Case Managers are reminded that even in cases where a particular consumer appears to be unconcerned or uninterested in issues of privacy and confidentiality, Case Managers are still obligated to adhere to a high standard.

  • Release of information

Standard 5. The Case Manager shall intervene at the consumer level to provide and/or coordinate the delivery of direct services to consumers and their families.

Developmental Services in the State of Maine are highly integrated with community resources. For this reason, the particular shape of case management services will differ greatly from one consumer to the next. In some instances, the Case Manager may be virtually the only liaison for the consumer and their family, while in other cases a consumer may be receiving a wide variety of services from an established agency or provider. Accordingly the Case Manager may be operating as a direct Social Worker in one case, as a service coordinator in another, and as a quality assurance monitor in another. In all likelihood, a given Case Manager will have the whole spectrum of types of cases, and will need to develop skills in a variety of areas. Standard 5 speaks primarily to the direct service category, while the following standards address coordination and quality assurance. In addition to possessing good interpersonal and communication skills, a Case Manager needs to develop, through education or experience, an understanding of interpersonal and family dynamics, as well as a good background in the nature and needs of various disabilities. This is particularly true since many of the consumers whom we serve have secondary diagnoses related to mental health, substance abuse, or physical disabilities. Further, some consumers have children, with whom they may need assistance. Others may be involved in difficult family situations. This manual cannot comprehensively identify all the areas in which a Case Manager may be called upon to act, but it is nonetheless an expectation of the Department that Case Managers will strive to expand their skill base across this entire spectrum of topics.

  • Eligibility
  • Referral and Intake
  • Personal Planning Process
  • Access to services and supports
  • Developmental Services Policies

Standard 6. The Case Manager shall intervene at the service systems level to support existing case management services and to expand the supply of and improve access to needed services.
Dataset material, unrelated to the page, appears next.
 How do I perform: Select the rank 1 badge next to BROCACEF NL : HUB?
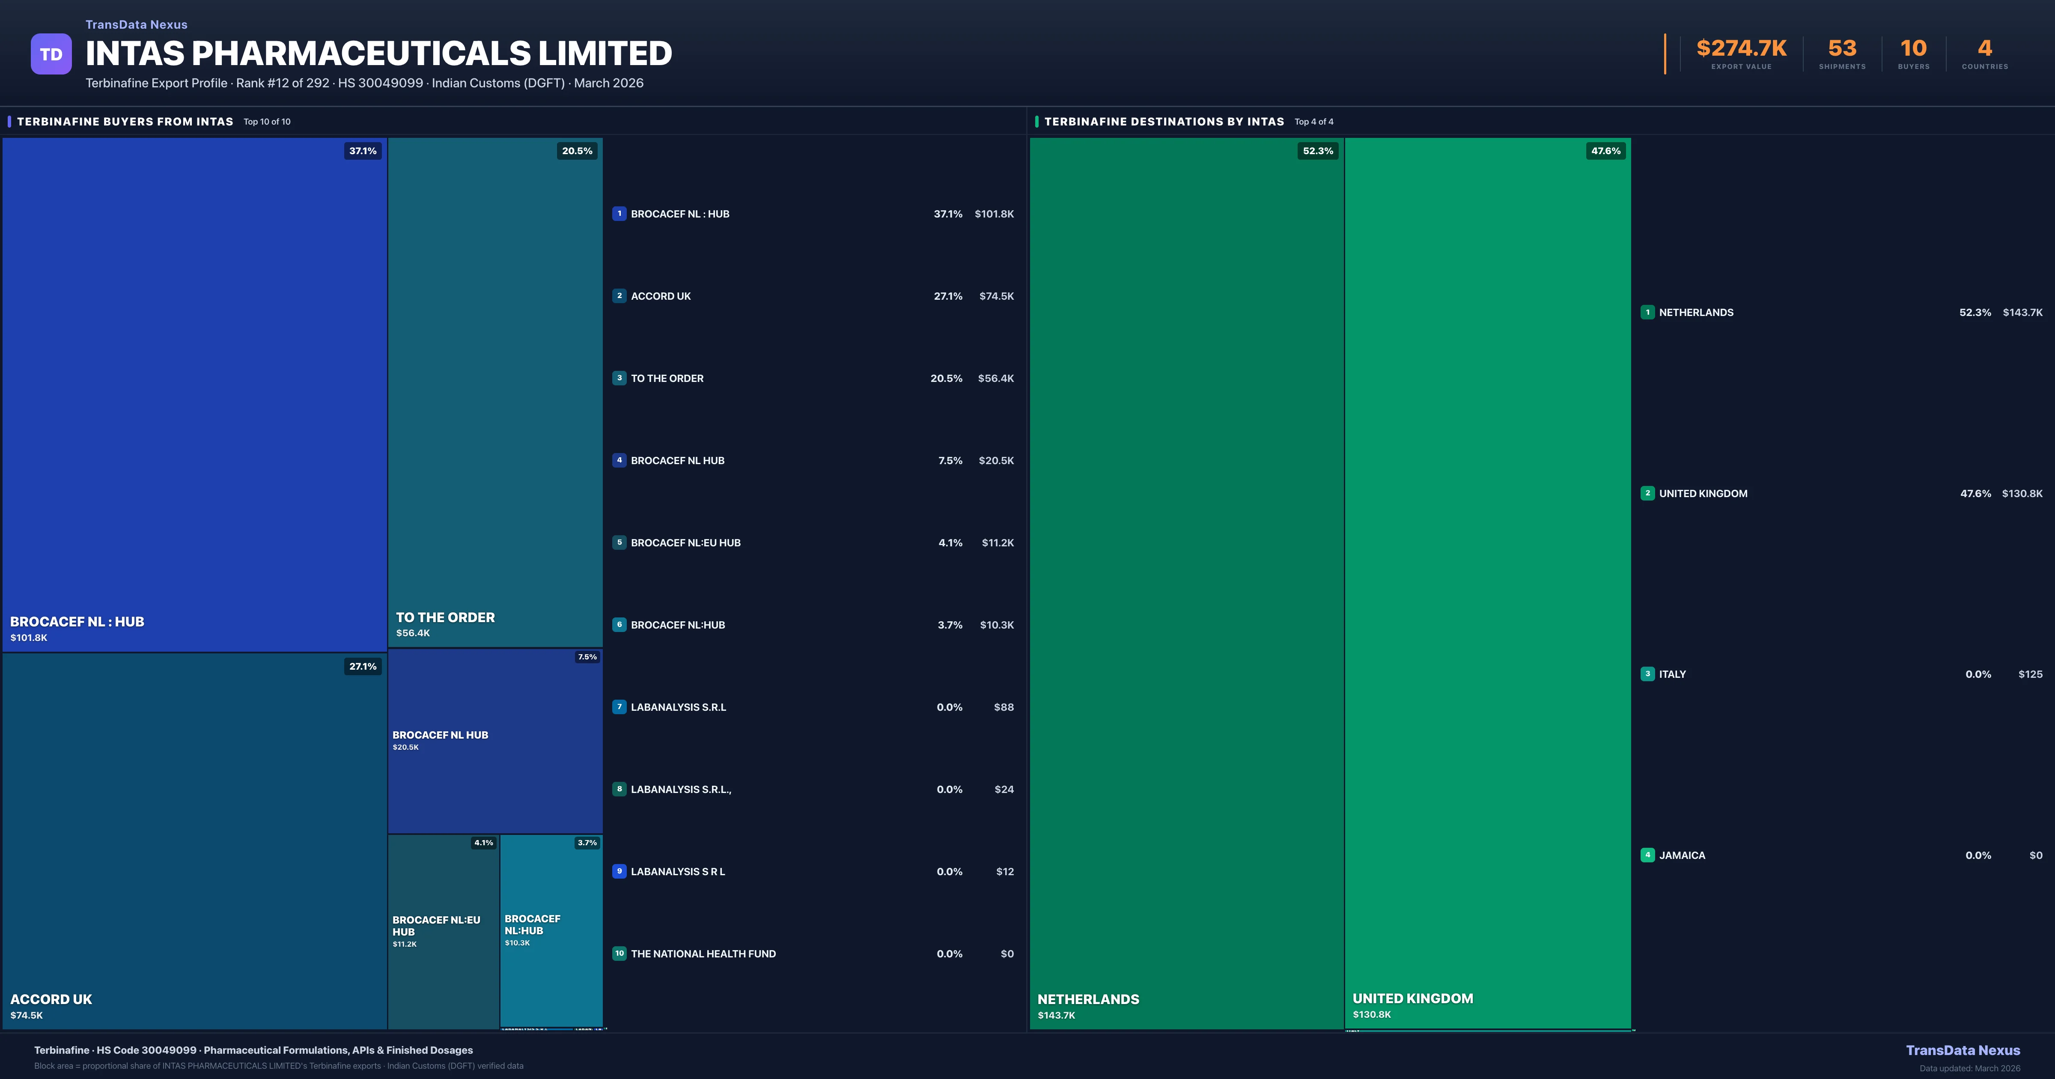[619, 214]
Case Managers are expected to become progressively more knowledgeable about resources available to consumers throughout their communities, to assist the participant in understanding and accessing the neighborhood and community in which they live. In essence the primary responsibility is to locate and connect people to sources of personal support in the community that enhance the participant’s vision for a desired life. It is expected that Case Managers will take every opportunity to share any information that they gather with all of their colleagues, in order to strengthen the service coordination and delivery system for the system as a whole.
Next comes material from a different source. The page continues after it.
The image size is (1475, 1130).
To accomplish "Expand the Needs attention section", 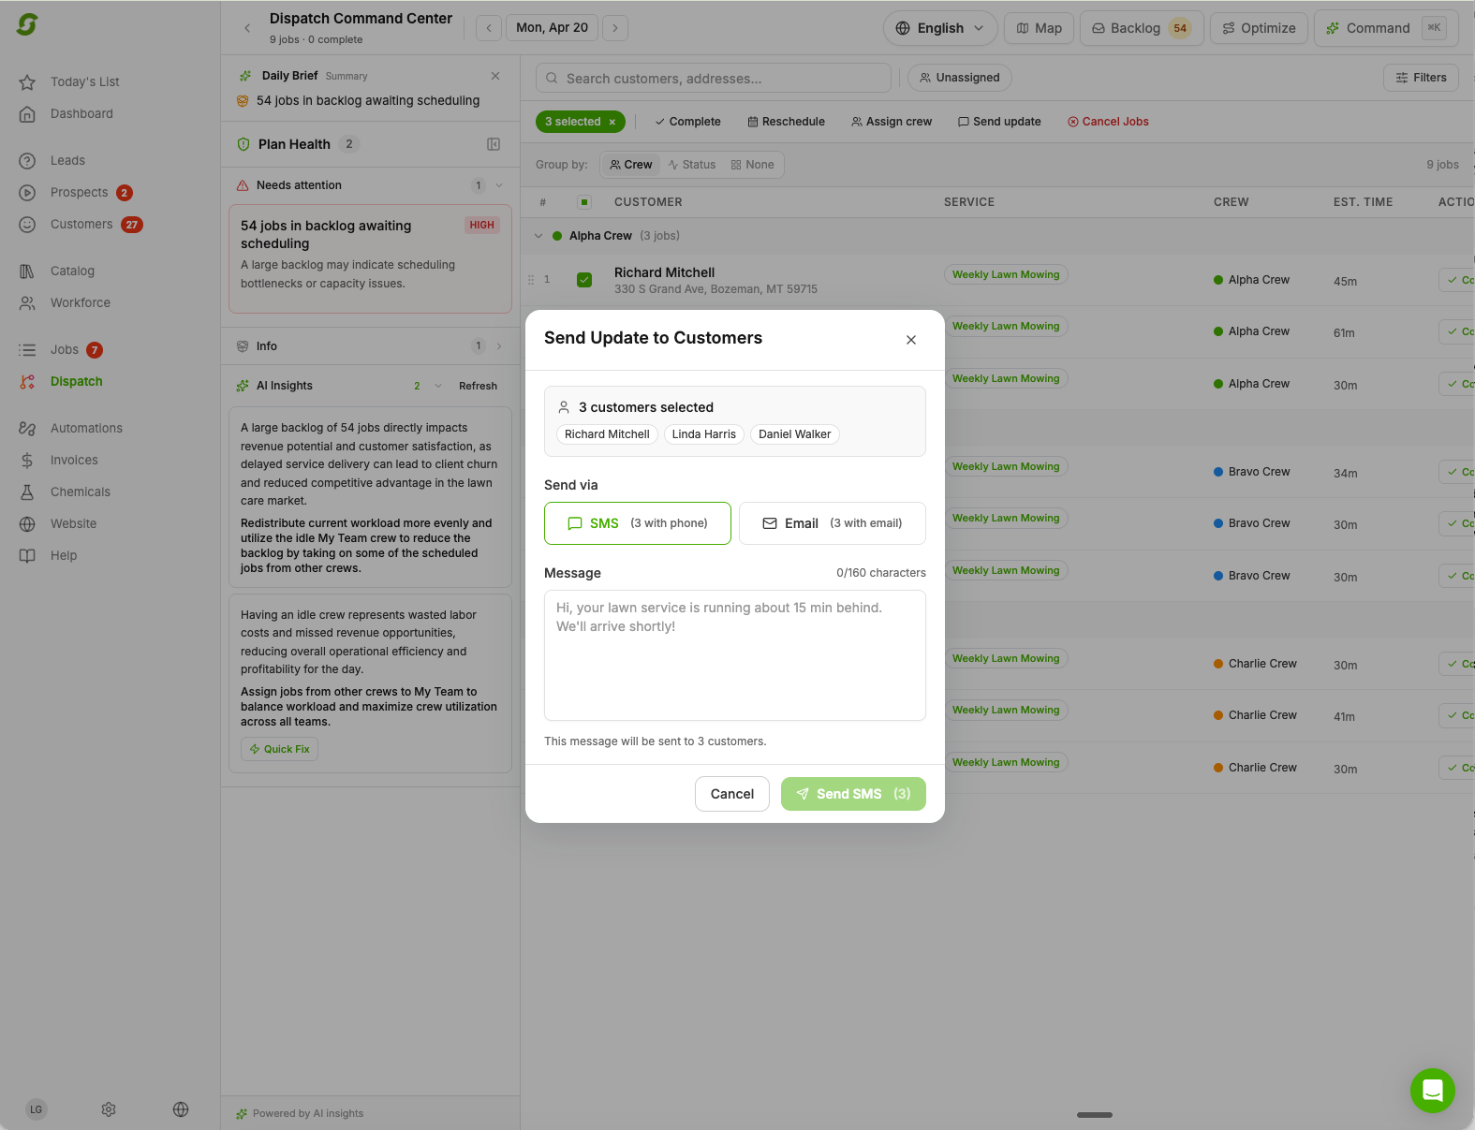I will point(499,185).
Standard 7. The Case Manager shall be knowledgeable about resource availability, service costs, and budgetary parameters and be fiscally responsible in carrying out all case management functions and activities.
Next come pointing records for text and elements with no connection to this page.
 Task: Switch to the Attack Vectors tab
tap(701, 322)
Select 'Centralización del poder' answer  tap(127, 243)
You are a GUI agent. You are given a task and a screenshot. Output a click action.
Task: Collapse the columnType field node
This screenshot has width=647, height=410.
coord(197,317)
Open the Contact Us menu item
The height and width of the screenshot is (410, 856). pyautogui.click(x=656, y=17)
  • Family Support Program
  • Financial Procedures, community resources, department resources, entitlements

Standard 8. The Case Manager shall participate in evaluative and quality assurance activities designed to monitor the appropriateness and effectiveness of both the service delivery system in which case management operates as well as the case manager’s own case management services, and to otherwise ensure full professional accountability.

  • Quality Improvement Activities
  • Grievance and Appeal

Standard 9. The Case Manager shall carry a reasonable caseload that allows him to effectively plan, provide, and evaluate case management tasks related to consumer and system interventions.

Standard 10. The Case Manager shall treat colleagues with courtesy and respect, and strive to enhance interprofessional, intraprofessional, and interagency cooperation on behalf of the consumer.